■ GIVEN INSTRUCTION
Rewrite the entries below as a numbered list, leaving out any blank lines.

— start —

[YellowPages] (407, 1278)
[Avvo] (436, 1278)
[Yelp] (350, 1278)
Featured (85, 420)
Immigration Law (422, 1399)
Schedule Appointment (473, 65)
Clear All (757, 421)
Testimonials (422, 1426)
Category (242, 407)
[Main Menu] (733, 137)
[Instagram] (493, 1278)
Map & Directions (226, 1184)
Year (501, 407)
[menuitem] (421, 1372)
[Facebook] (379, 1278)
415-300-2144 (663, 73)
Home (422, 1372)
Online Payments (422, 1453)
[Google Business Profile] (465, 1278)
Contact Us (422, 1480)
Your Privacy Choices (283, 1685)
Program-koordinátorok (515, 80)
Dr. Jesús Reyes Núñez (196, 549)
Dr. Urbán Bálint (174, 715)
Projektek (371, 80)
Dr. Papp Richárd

— end —

■ FULL SOLUTION
1. [YellowPages] (407, 1278)
2. [Avvo] (436, 1278)
3. [Yelp] (350, 1278)
4. Featured (85, 420)
5. Immigration Law (422, 1399)
6. Schedule Appointment (473, 65)
7. Clear All (757, 421)
8. Testimonials (422, 1426)
9. Category (242, 407)
10. [Main Menu] (733, 137)
11. [Instagram] (493, 1278)
12. Map & Directions (226, 1184)
13. Year (501, 407)
14. [menuitem] (421, 1372)
15. [Facebook] (379, 1278)
16. 415-300-2144 (663, 73)
17. Home (422, 1372)
18. Online Payments (422, 1453)
19. [Google Business Profile] (465, 1278)
20. Contact Us (422, 1480)
21. Your Privacy Choices (283, 1685)
22. Program-koordinátorok (515, 80)
23. Dr. Jesús Reyes Núñez (196, 549)
24. Dr. Urbán Bálint (174, 715)
25. Projektek (371, 80)
26. Dr. Papp Richárd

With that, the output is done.